By David Fong
HILLSBORO, Kan. — Lance Carter learned a lot about the sport of basketball from two of the biggest mentors in his life.
From his father Clarence and his older brother Shane, Lance learned his punishing post moves, a wicked crossover dribble and his silky smooth jump shot — all of which served him well during his playing days at Troy High School and, more recently, Tabor College. As important as all of those skills were on the basketball court, however, it’s what he learned from them off the court that likely will benefit Carter most in the long run.
“It’s always been about education,” said Carter, a 2011 Troy graduate who recently finished his record-setting career at Tabor College, a Division II NAIA school in Kansas. “Before my dad passed away — and something my brother Shane carried on — he always told me education comes first. That’s something I tell young kids. Basketball ends for everyone. Michael Jordan isn’t playing anymore.”
With Carter’s playing days likely in the rear view mirror — Tabor was eliminated from the NAIA Division II national tournament last month after making it all the way to the Elite Eight — he’s looking forward to a future that would seem undeniably bright, in part because the work he put in taking classes at Tabor matched, or possibly exceeded, the work he put in on the court.
Carter earned his undergraduate degree following his third year at Tabor and has spent his final year on the team in taking graduate school classes. In May of 2018, he’ll graduate with his master’s degree in business administration, with a focus on leadership.
“It’s very important to me to be a good role model for kids,” Carter said. “I know my brother (Shane) is already doing that (as executive director) at the Lincoln Community Center. That’s something we both talk about a lot — doing it for the kids. I want to be able to show kids how important it is and to be able to stay in school.”
A stellar career on the basketball court has given Carter a platform with which to reach that many more kids in the community.
As a senior, Carter averaged 19.2 points, 7.8 rebounds and 6.9 assists per game — all team highs — while earning first-team NAIA All-American honors and his second Kansas Collegiate Athletic Conference Player of the Year award. Last season, he was a second-team All-American and was the KCAC Player of the Year. As both a freshman and sophomore, he was named All-KCAC honorable mention.

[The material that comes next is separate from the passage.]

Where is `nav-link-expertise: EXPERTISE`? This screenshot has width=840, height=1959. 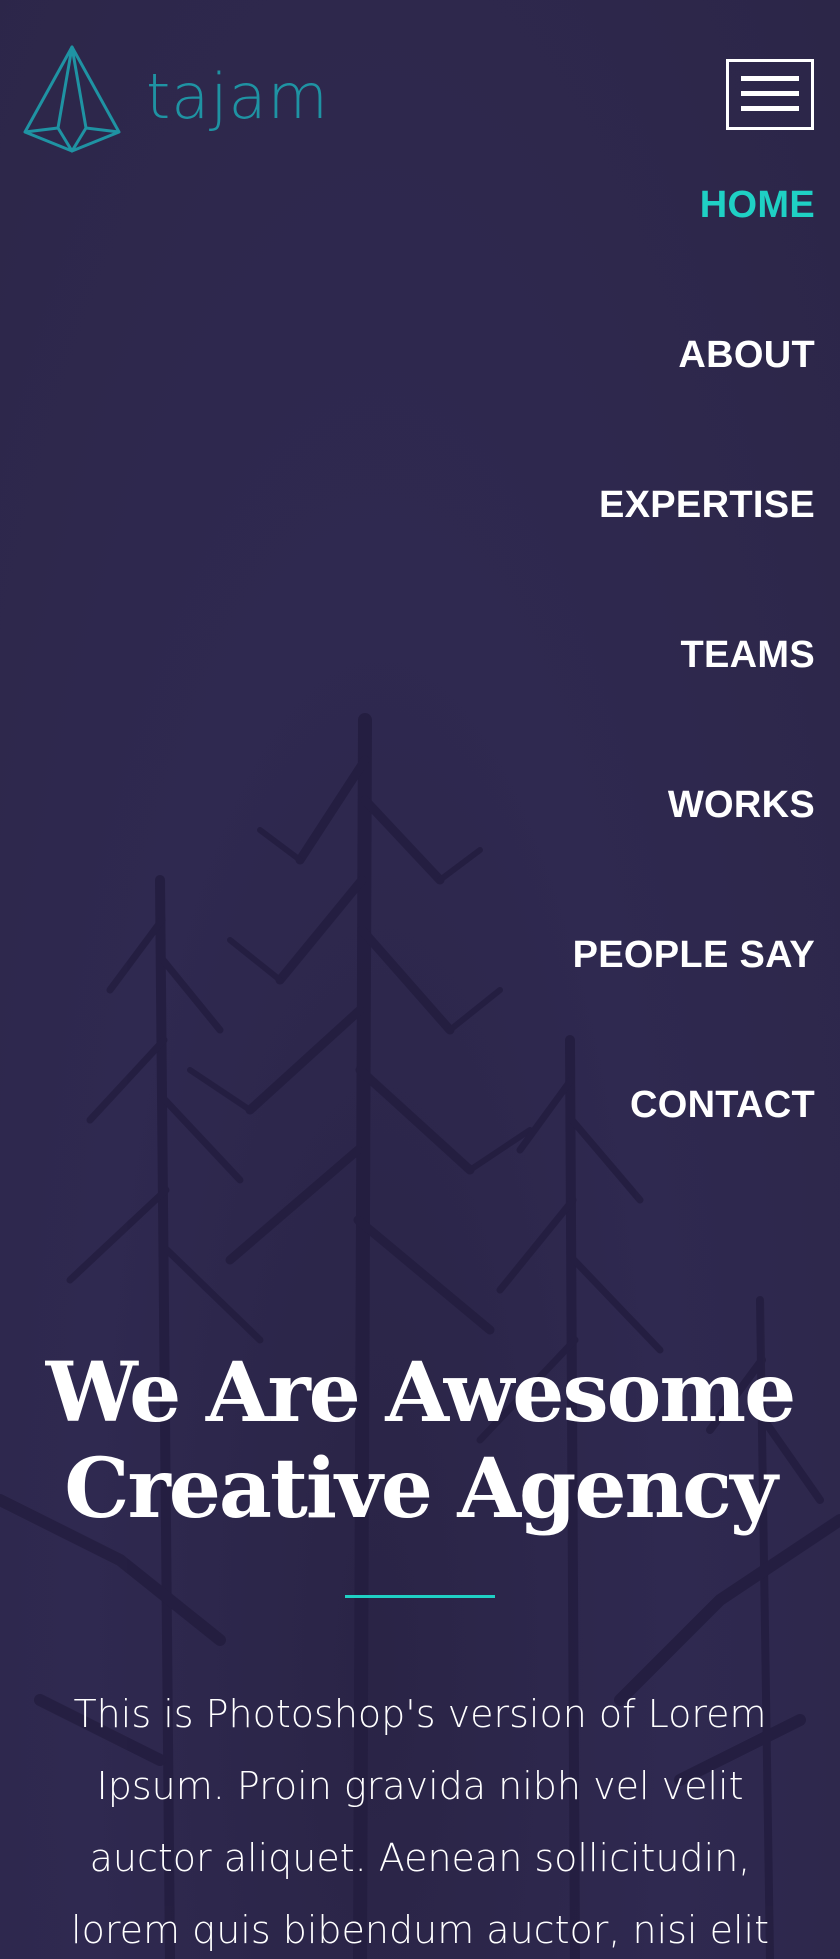
nav-link-expertise: EXPERTISE is located at coordinates (707, 505).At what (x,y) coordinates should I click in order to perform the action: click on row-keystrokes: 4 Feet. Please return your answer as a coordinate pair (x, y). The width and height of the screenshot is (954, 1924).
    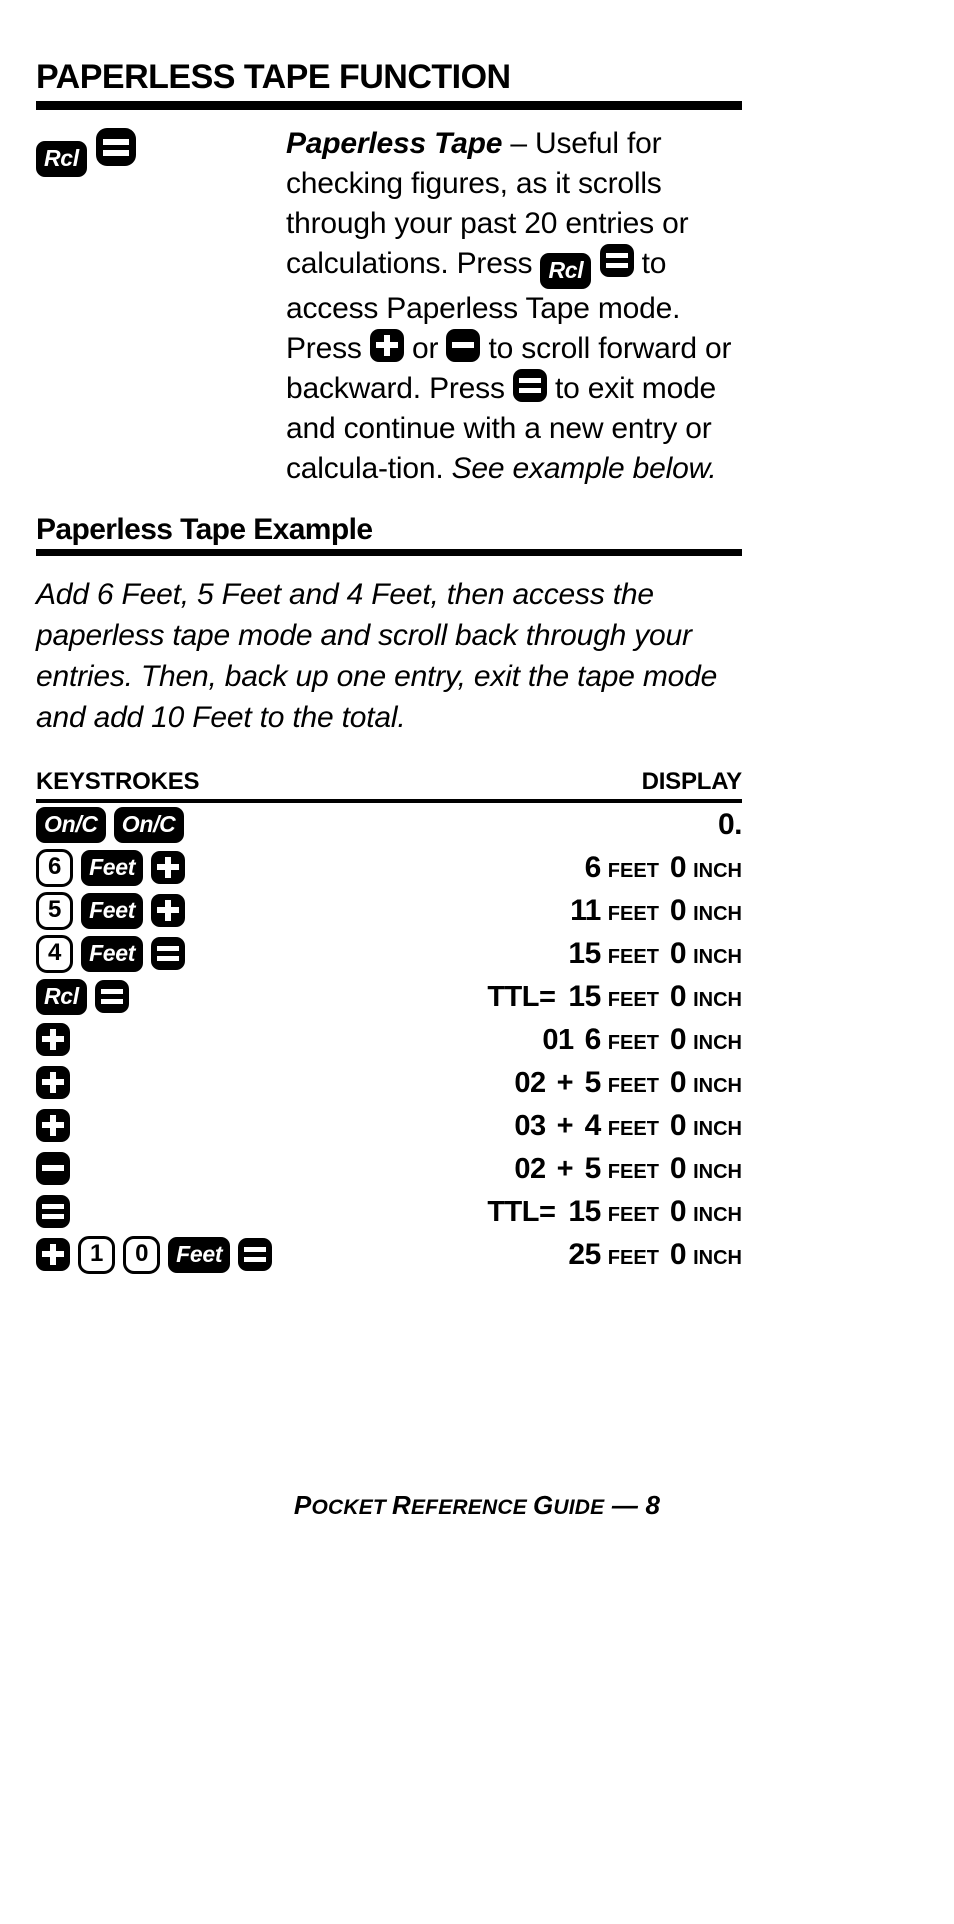
    Looking at the image, I should click on (114, 954).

In his four years at Tabor, Carter became the leading scorer in school history (1,817 points), the school’s all-time assist leader (612) and ranks in the top 10 all time in rebounds (816). He also led the team to four NAIA Tournament appearances and four KCAC championships.
“Aside from winning a national championship — which is something that was definitely on my radar — I felt like I had a heck of a career, both individually and as a team,” Carter said. “We were able to do some pretty special things.”

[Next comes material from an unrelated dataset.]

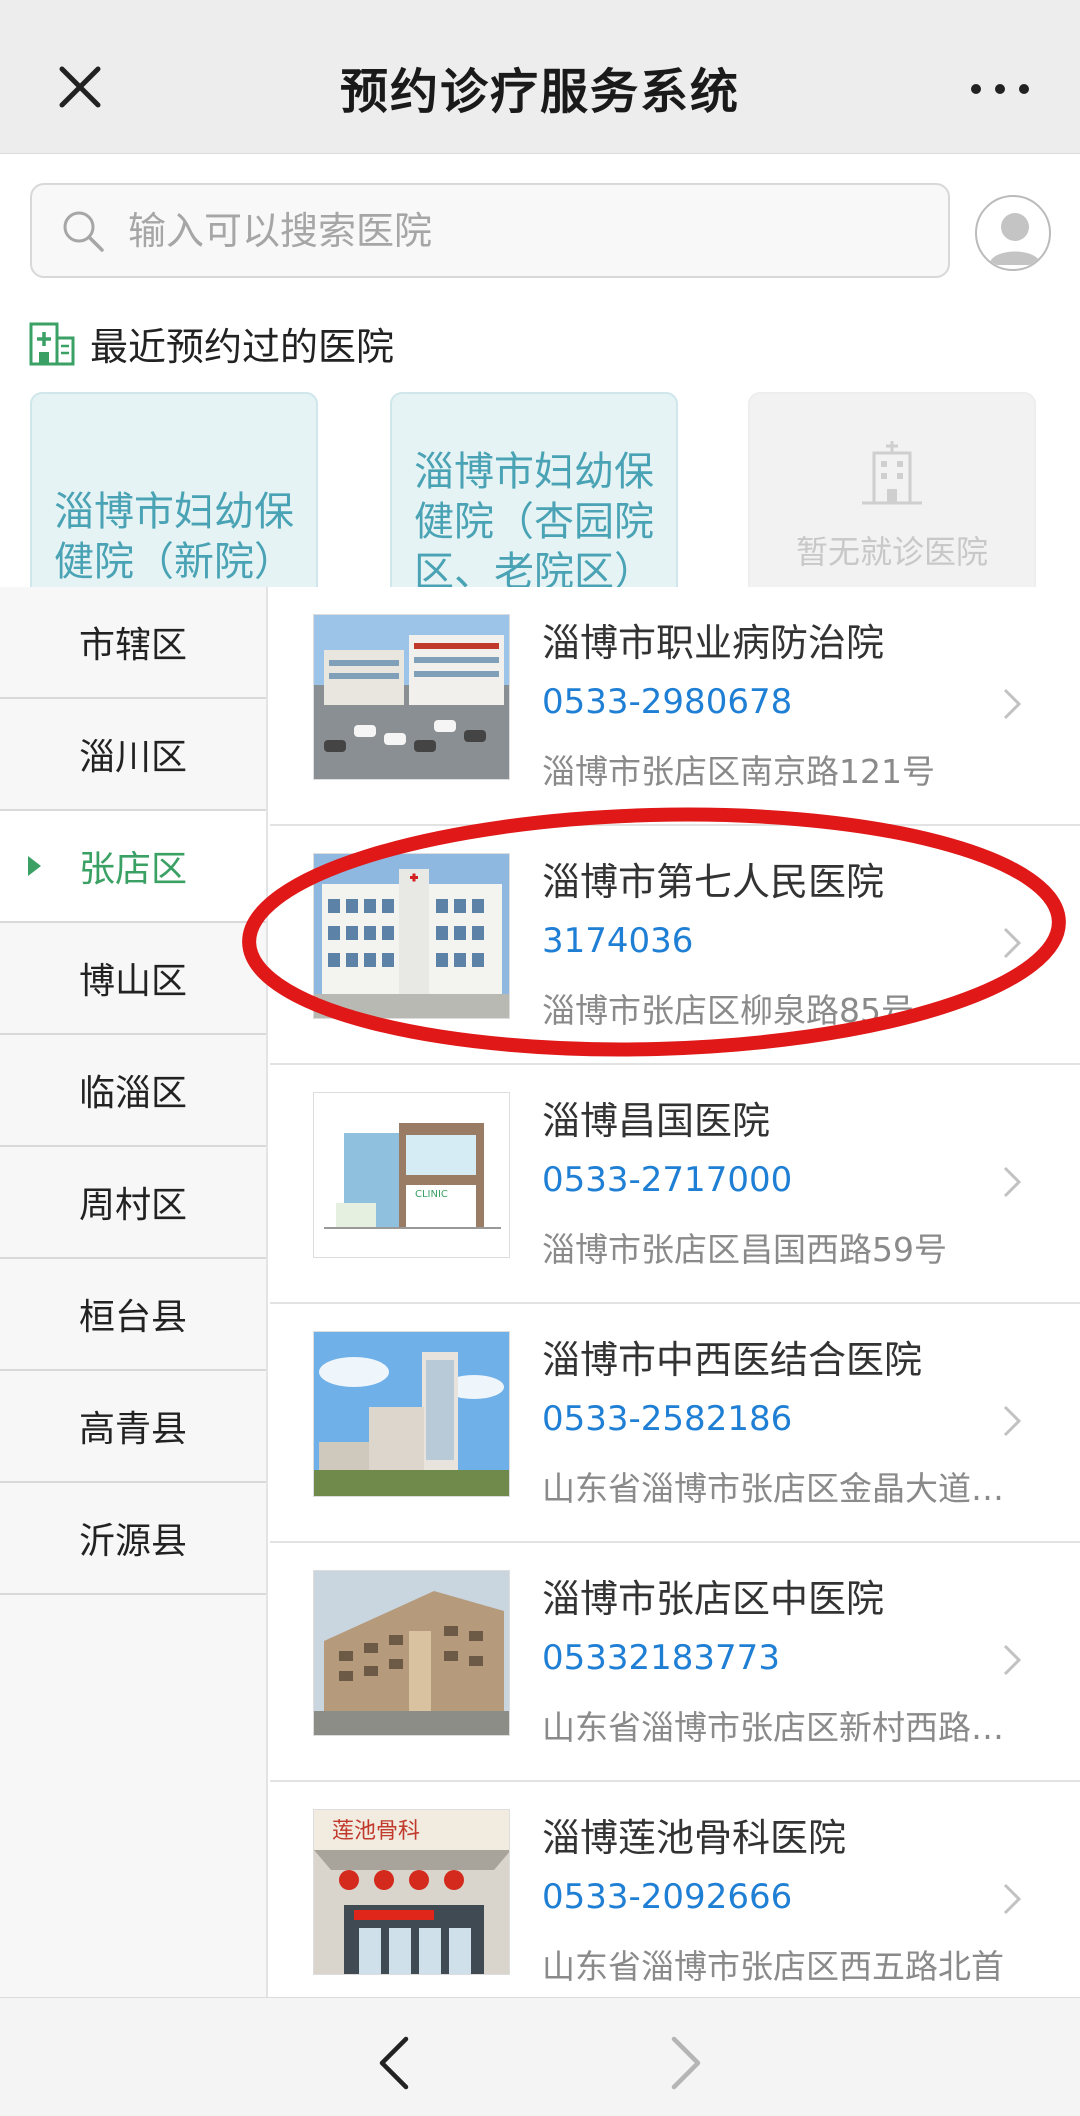 The width and height of the screenshot is (1080, 2116). What do you see at coordinates (656, 1121) in the screenshot?
I see `hospital-name: 淄博昌国医院` at bounding box center [656, 1121].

Not bad for a kid who traveled halfway across the country to find little more than wheat fields and homesickness four years ago. At the time, Carter didn’t think he’d manage to make it his entire career at Tabor.
“No, I’d be lying if I said I did,” he said. “I had thoughts about leaving after my freshman year. Then my dad got sick and things got even harder. But I knew he would have wanted me to stay and get my degree. Now I definitely love it here. It’s always nice to get home and see the people I love, but I like it out here, too. I’ve made a lot of friends and met some really nice people.”
As looks toward his future, Carter said he has a number of options — and isn’t ruling out continuing his basketball career in some capacity.
“I’m still exploring my options as a player,” he said. “I’ve been to a couple of showcases. It would have to be the right situation for me, though. I’d be agreeable to going overseas to play if I had to. I’ve also been exploring the Canadian Basketball League. I’m definitely open to the right situation if it happens to come my way. I’ve also had thoughts about coming back and being a graduate assistant for the basketball team next year.
“After I graduate, I’d like to work in sports administration — maybe become and athletic director or something like that. Maybe something working with kids. I definitely want to stay involved in sports to some degree. Once I have my master’s degree, I feel like I’ll have a lot of options open for me.”